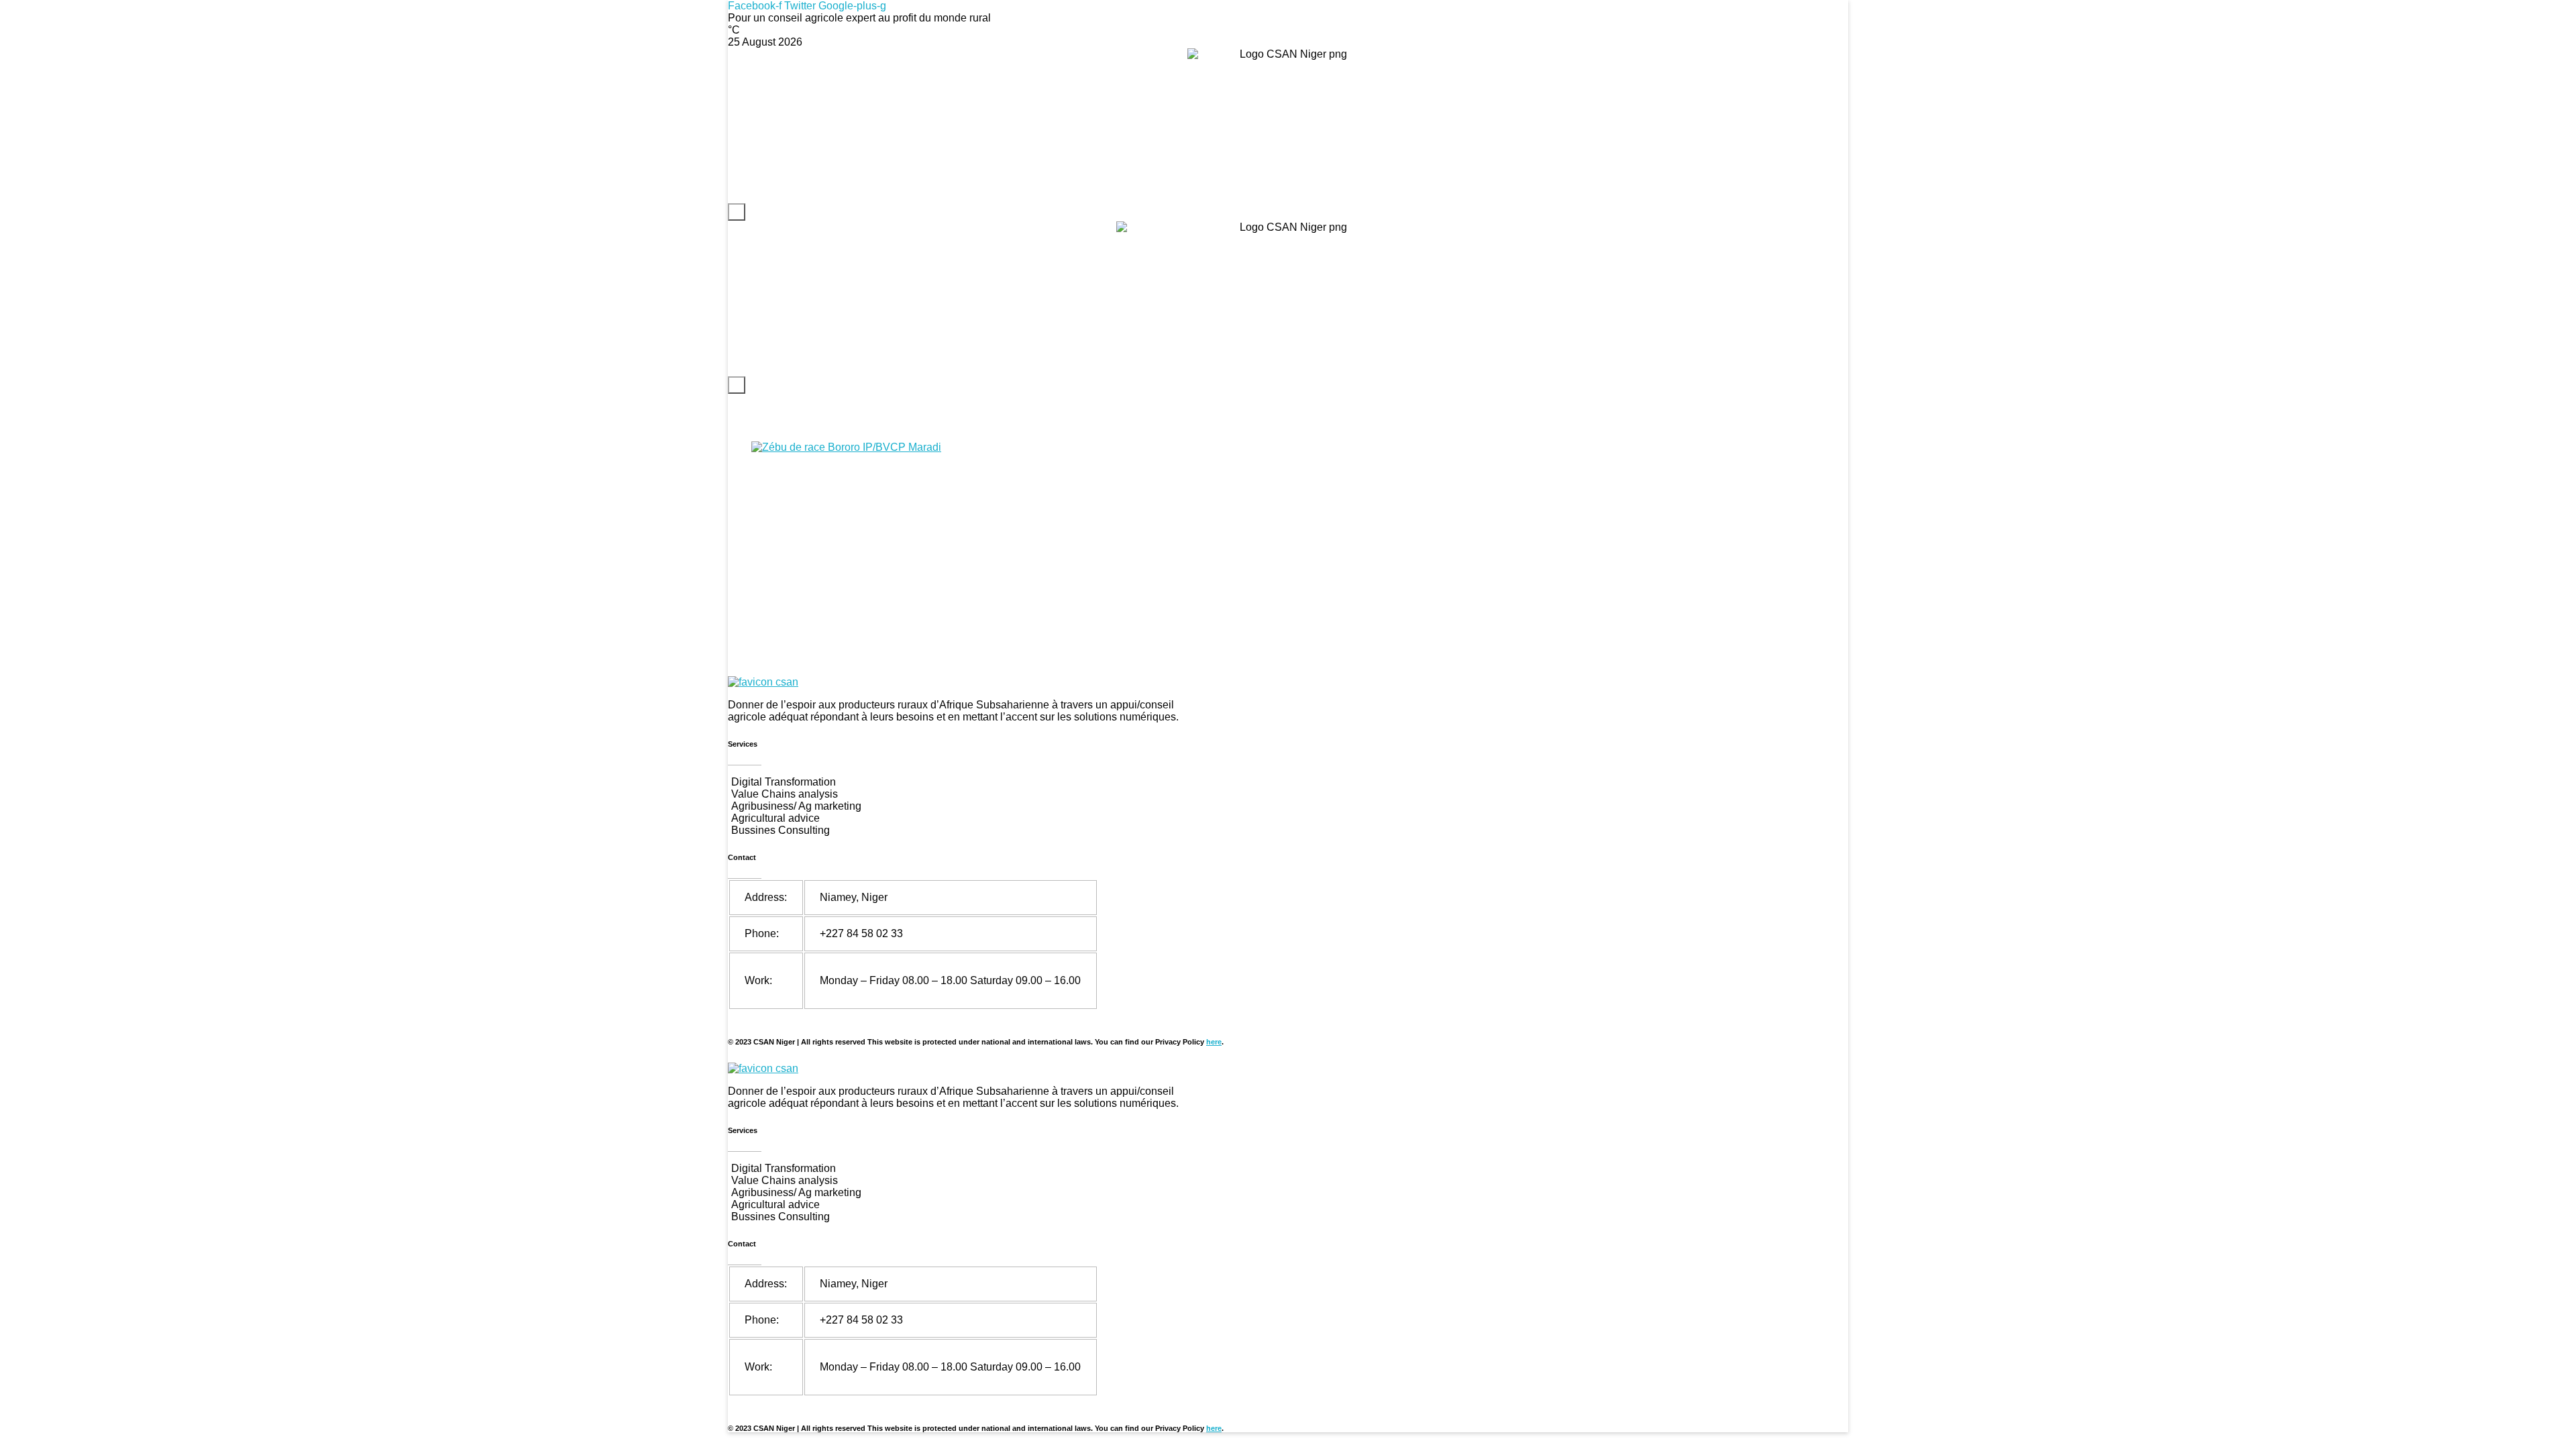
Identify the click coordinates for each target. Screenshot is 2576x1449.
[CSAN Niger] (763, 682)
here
··········
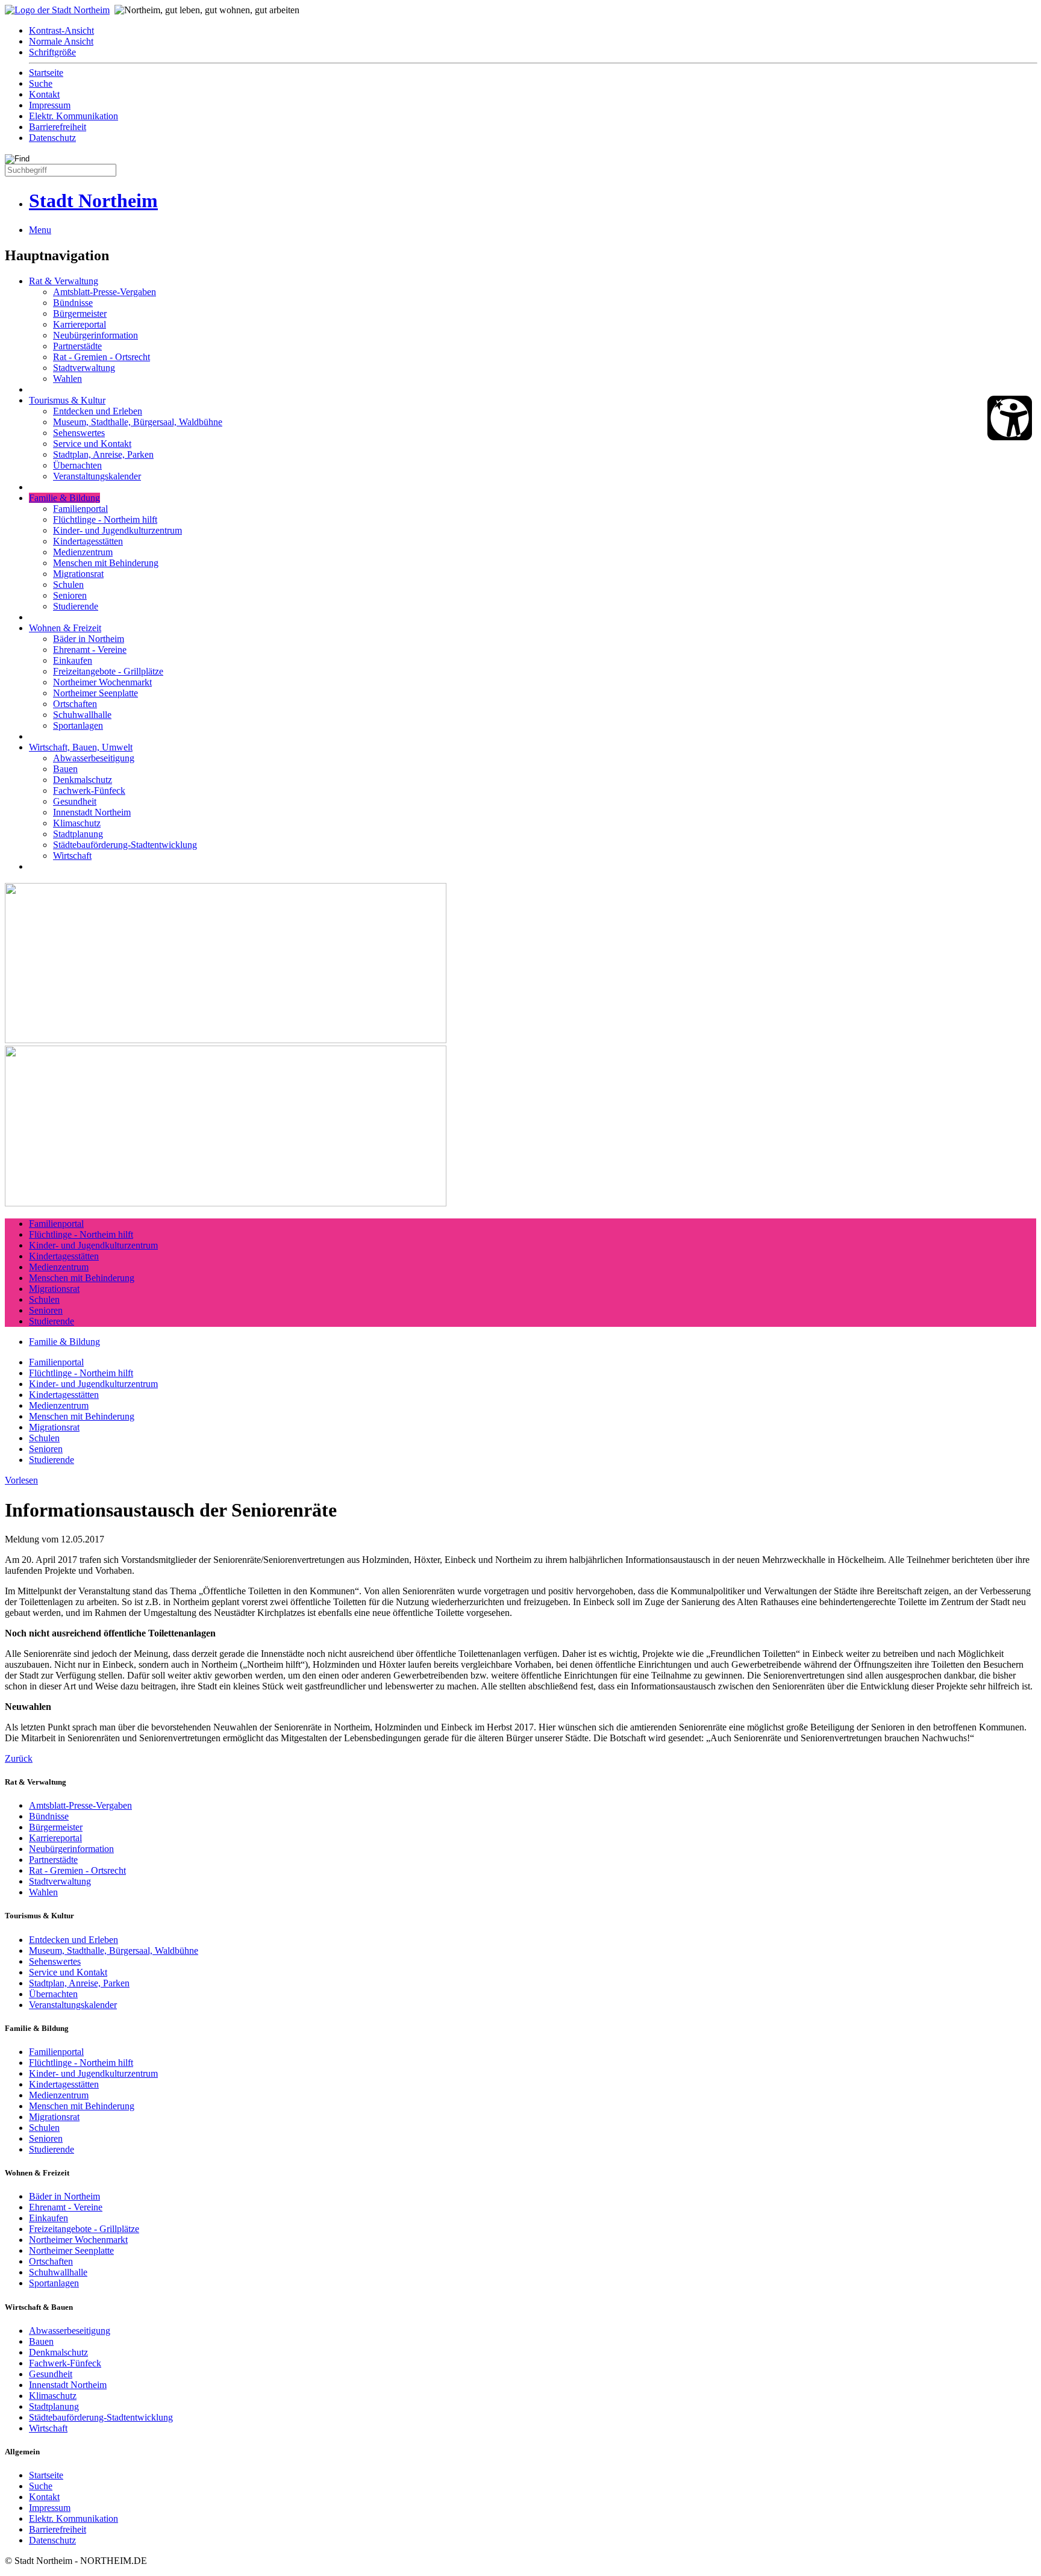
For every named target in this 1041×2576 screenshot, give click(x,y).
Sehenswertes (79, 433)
··········
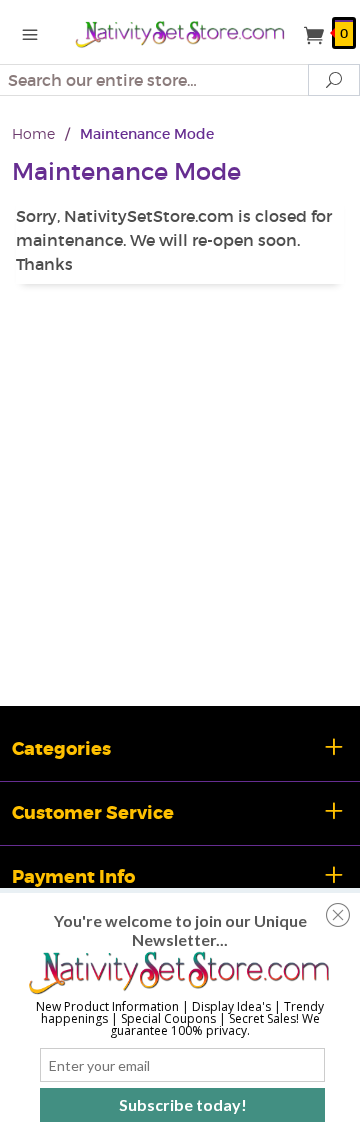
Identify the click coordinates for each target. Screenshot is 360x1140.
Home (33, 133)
··········
WHAT THIS TASK INVOLVES =>
The lines above starting at the one that contains "Screenshot is 360x1140." and ending at the one that contains "Home (33, 133)" must be transcribed exactly, and no other lines may appear.

REPLY TO THE TASK =>
Identify the click coordinates for each target. Screenshot is 360x1140.
Home (33, 133)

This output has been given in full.